[Items from a dataset]
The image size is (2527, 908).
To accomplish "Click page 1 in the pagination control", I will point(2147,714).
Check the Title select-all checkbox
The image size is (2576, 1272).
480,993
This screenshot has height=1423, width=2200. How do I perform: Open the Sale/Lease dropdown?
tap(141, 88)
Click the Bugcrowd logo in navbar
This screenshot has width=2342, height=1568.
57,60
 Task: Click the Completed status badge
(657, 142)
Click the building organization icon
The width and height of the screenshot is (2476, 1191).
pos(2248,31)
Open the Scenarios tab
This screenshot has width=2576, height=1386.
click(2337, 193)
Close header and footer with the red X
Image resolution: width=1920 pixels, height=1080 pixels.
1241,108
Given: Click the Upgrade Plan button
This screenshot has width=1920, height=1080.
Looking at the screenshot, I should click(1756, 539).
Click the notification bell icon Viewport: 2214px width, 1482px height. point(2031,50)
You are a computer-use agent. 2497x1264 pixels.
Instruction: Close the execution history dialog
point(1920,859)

- YOUR OBJECTIVE
Once you have read the data above, print all of it again exactly.

- ANSWER TO THE PROBLEM
The image size is (2527, 908).
To accomplish "Click page 1 in the pagination control", I will point(2147,714).
Check the Title select-all checkbox
The image size is (2576, 1272).
480,993
This screenshot has height=1423, width=2200. How do I perform: Open the Sale/Lease dropdown?
tap(141, 88)
Click the Bugcrowd logo in navbar
This screenshot has width=2342, height=1568.
57,60
 Task: Click the Completed status badge
(657, 142)
Click the building organization icon
The width and height of the screenshot is (2476, 1191).
pos(2248,31)
Open the Scenarios tab
This screenshot has width=2576, height=1386.
click(2337, 193)
Close header and footer with the red X
Image resolution: width=1920 pixels, height=1080 pixels.
1241,108
Given: Click the Upgrade Plan button
This screenshot has width=1920, height=1080.
Looking at the screenshot, I should click(1756, 539).
Click the notification bell icon Viewport: 2214px width, 1482px height. point(2031,50)
You are a computer-use agent. 2497x1264 pixels.
Instruction: Close the execution history dialog
point(1920,859)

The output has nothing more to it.